Back to overview

a and b were briefly unavailable (multiple times!)

Feb 11 at 01:56am HST
Affected services
a.triplepat.com
b.triplepat.com

Resolved
Feb 11 at 01:56am HST

a and b servers were briefly unavailable, twice! Once on 7 Feb 2025 and a second time on 11 Feb 2025. The a server even had a third outage on 10 Feb 2025! This did not affect any users for two reasons:

  1. every server needs to go down before the check-in service becomes unavailable, and
  2. we're not launched.

Throughout these incidents, the servers triplepat.com, c, and d remained stably up.

Cause

A bad nginx config was (repeatedly) deployed while we were adding SMTP reverse-proxy functionality to it. Our deployment process broke down, like it should, but then we flailed around a bit and accidentally allowed the deployment process to get to b.triplepat.com too, causing more servers to go down.

We treated the first occurrence like a one-off, and then when in reoccurred we took structural action.

Events leading up

An engineer asked an LLM to help them with nginx configs and it hallucinated bad advice for SMTP reverse-proxying. Because they needed the advice, they didn't realize that the responses were hallucinations, and pushed the config. (First incident, bad configs were rolled back)

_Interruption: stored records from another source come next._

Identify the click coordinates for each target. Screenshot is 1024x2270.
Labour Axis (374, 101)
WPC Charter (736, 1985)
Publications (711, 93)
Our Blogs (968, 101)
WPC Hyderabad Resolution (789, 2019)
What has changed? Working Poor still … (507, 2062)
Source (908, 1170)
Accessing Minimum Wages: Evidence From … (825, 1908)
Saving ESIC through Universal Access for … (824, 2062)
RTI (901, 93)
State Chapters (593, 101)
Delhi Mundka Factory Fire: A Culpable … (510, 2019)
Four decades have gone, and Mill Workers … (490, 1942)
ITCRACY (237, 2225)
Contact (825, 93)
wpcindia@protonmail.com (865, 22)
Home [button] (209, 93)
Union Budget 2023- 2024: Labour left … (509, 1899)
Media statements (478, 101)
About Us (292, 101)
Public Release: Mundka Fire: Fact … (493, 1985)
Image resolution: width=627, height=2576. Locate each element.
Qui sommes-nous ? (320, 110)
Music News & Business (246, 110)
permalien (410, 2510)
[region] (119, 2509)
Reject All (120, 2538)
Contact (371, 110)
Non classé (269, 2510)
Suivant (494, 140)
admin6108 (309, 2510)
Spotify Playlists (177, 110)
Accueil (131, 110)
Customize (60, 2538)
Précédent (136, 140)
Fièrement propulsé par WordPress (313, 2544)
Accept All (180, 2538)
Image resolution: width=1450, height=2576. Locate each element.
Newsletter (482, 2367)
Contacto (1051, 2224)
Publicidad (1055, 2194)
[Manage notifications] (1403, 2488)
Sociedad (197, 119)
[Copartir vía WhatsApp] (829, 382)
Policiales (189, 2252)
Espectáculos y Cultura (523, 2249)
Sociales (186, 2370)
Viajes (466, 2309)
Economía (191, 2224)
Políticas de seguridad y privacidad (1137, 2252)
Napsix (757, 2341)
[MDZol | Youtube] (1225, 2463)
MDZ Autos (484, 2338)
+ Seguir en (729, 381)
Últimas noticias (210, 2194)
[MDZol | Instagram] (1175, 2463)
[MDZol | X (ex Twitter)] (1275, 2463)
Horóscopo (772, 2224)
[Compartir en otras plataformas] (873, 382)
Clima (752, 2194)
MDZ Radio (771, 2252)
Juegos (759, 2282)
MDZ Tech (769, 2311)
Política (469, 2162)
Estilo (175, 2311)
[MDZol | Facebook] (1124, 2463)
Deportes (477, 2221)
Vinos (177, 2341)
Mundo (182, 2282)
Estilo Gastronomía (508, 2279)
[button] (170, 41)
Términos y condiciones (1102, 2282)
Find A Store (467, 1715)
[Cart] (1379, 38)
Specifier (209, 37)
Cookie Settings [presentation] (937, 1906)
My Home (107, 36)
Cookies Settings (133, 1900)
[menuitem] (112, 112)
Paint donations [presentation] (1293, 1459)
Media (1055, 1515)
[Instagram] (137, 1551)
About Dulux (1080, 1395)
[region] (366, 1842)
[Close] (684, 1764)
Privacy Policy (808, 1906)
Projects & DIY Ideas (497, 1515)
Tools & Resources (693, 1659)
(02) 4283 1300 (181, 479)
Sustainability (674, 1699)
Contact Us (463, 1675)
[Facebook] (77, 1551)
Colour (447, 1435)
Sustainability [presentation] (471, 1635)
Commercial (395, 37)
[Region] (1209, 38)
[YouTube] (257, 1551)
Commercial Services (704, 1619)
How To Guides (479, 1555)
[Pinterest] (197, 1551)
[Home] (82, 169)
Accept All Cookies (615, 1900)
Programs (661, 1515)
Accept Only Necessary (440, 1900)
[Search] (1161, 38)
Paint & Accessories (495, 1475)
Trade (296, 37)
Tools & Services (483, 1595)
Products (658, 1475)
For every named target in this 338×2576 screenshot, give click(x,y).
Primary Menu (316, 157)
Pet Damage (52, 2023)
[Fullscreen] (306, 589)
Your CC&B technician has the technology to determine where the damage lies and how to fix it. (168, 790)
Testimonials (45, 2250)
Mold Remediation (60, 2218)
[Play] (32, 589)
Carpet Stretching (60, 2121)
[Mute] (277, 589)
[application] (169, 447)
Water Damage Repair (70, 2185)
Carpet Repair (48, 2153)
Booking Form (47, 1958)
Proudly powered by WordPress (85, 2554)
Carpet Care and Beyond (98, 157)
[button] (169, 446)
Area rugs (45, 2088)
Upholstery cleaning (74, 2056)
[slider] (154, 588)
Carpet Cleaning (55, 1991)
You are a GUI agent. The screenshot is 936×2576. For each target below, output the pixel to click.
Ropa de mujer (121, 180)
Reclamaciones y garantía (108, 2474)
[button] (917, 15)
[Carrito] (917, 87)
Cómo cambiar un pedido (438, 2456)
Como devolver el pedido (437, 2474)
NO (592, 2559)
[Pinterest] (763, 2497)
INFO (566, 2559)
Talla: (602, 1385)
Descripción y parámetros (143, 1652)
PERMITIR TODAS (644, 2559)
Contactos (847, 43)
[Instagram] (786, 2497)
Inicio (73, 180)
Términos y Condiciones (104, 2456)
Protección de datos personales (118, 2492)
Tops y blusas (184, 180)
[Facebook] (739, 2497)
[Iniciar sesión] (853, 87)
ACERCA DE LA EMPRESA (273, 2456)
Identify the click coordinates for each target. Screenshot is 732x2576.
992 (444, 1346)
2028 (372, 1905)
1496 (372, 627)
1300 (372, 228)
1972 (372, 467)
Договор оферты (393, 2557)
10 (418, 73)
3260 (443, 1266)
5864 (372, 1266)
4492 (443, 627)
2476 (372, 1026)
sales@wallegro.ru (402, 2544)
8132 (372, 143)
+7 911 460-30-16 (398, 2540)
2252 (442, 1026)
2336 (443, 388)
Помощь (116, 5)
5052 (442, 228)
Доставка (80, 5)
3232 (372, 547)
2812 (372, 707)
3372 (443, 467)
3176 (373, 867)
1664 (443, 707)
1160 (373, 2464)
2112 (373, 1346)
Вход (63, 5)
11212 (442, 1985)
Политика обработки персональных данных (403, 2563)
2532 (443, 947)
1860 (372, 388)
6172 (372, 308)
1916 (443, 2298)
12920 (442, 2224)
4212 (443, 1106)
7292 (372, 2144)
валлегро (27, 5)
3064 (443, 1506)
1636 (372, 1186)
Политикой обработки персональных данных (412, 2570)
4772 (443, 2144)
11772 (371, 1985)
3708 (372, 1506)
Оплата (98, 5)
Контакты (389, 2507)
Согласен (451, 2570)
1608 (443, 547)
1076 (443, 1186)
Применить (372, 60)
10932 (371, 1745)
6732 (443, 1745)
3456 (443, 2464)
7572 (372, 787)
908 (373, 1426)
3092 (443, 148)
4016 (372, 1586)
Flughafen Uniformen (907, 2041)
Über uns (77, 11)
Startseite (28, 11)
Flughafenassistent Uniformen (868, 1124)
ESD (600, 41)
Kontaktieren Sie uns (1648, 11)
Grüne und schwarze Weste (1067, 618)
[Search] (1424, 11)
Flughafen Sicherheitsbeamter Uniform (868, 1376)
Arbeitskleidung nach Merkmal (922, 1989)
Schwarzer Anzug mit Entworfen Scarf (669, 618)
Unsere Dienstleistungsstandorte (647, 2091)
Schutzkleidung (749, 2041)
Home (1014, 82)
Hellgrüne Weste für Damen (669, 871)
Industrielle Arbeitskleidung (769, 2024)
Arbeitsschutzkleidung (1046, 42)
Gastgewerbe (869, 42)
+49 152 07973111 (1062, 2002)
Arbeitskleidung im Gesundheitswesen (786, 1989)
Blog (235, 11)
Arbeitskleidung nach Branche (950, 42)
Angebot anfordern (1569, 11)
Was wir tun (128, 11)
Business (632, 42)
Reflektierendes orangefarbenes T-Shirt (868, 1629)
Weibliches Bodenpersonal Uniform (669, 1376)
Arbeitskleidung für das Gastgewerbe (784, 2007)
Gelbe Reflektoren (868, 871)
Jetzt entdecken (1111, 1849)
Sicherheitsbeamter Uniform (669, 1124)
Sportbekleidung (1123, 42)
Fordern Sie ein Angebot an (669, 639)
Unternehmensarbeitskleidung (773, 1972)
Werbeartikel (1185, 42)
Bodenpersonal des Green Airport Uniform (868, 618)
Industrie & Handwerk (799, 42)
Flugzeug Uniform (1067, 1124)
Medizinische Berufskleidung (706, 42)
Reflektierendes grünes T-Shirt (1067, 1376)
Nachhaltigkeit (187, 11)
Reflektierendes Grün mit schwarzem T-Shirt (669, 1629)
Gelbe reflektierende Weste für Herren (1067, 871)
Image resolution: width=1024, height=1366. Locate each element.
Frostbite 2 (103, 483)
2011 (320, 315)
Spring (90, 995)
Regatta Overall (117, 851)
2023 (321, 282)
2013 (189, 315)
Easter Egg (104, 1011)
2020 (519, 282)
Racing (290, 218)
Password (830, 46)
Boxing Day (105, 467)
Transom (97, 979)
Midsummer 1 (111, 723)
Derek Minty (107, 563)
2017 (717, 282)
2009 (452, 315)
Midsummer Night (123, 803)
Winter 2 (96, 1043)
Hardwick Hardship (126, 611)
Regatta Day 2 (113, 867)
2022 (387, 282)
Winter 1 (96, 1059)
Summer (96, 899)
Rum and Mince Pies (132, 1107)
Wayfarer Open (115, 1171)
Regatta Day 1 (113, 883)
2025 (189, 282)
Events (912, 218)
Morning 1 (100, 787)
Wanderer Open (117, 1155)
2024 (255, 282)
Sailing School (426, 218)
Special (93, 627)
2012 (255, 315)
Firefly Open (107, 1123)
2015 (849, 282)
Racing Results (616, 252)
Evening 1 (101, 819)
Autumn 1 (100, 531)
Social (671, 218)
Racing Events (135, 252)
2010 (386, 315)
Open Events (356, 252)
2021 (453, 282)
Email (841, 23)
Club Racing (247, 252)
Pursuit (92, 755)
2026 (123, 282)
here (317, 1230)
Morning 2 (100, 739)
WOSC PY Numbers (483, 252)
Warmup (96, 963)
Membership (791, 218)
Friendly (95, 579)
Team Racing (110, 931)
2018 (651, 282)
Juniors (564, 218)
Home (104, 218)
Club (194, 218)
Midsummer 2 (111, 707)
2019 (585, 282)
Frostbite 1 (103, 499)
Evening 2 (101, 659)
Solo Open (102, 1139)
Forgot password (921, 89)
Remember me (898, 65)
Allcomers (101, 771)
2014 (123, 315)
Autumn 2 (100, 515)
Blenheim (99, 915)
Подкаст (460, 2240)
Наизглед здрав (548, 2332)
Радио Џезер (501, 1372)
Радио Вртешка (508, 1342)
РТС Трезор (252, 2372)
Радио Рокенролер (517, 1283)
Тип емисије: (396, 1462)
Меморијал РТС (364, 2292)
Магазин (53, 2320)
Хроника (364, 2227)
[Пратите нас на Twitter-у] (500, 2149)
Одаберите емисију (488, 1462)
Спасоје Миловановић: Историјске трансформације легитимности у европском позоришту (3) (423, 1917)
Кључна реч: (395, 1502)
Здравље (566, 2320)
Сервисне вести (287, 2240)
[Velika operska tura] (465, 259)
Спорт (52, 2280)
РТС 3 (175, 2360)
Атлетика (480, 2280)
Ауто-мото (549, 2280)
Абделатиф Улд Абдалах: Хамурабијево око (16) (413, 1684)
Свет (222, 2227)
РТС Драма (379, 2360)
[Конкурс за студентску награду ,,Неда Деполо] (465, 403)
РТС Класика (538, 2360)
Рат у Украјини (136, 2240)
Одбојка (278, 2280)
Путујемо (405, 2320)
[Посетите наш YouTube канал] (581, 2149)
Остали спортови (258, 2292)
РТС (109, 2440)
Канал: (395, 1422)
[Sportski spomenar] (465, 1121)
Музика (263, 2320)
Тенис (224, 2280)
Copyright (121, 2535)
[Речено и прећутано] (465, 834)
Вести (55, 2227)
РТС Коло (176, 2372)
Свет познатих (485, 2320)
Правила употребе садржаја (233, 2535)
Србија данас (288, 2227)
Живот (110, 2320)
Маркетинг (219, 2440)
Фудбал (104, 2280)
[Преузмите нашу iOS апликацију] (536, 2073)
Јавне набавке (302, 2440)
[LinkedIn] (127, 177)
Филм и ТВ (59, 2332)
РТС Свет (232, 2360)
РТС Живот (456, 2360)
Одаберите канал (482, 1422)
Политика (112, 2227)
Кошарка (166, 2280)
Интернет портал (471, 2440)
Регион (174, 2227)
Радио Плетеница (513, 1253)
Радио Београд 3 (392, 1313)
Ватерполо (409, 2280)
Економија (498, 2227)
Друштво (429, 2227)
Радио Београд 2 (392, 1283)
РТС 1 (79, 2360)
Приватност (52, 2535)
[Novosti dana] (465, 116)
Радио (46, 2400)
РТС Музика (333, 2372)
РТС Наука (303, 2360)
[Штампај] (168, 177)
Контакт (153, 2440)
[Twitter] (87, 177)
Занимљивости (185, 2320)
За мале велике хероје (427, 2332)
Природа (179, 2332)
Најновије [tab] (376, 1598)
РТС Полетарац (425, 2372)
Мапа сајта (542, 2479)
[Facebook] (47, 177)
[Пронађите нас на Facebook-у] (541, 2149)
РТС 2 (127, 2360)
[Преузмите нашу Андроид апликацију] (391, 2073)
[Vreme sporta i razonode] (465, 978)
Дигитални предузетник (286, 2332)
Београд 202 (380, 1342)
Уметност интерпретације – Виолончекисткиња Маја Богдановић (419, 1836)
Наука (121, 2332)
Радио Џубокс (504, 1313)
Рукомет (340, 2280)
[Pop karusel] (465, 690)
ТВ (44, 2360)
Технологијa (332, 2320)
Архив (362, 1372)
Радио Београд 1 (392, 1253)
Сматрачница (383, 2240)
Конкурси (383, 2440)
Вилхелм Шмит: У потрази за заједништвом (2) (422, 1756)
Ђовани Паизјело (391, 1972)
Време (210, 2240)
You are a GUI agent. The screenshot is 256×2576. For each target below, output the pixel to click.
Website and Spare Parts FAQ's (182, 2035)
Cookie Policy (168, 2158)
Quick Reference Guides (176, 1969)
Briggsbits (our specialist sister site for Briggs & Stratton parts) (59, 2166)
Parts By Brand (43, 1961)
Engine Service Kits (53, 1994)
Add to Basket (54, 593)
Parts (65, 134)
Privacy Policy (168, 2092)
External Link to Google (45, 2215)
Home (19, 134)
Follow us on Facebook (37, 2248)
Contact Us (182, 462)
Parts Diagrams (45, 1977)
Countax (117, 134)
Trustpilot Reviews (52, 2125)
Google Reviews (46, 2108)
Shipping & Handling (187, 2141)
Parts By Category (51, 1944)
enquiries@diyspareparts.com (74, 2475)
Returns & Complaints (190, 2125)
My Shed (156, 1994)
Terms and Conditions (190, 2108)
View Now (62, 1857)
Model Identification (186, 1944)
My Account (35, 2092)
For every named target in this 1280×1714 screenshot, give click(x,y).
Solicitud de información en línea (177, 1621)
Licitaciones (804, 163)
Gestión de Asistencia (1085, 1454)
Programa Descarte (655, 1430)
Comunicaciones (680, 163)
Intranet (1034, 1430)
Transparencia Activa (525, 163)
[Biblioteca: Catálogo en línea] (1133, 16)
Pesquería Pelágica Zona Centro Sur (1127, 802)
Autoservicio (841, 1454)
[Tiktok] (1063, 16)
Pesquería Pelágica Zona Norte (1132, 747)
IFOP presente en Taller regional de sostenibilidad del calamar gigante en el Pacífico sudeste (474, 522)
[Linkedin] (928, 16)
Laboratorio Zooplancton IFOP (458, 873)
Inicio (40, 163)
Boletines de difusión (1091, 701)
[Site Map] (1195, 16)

On second try, they still didn't realize how large the hallucination was. It turned out to be not just a wrong directive or two, but an entirely wrong-headed approach. The LLMs were too eager to please. This led to the second and third incident.

Immediate fix

Each time things were fixed by deploying a non-broken config. A little manual work was done to try and speed the process along by the eager engineer. As one might expect, this ended up making the problem worse.

The lesson remains: trust the tools, they almost always make things happen as reliably as things can.

Permanent fix

We added a step in our deployment process that asks a separate nginx invocation to parse the config before attempting to restart the remote nginx server with the new config. Deployment now correctly crashes and halts on the attempted deployment of configs that nginx won't parse, and does so before attempting to restart the remote server with the bad config.

We also took the opportunity to add the same protection to other configured services.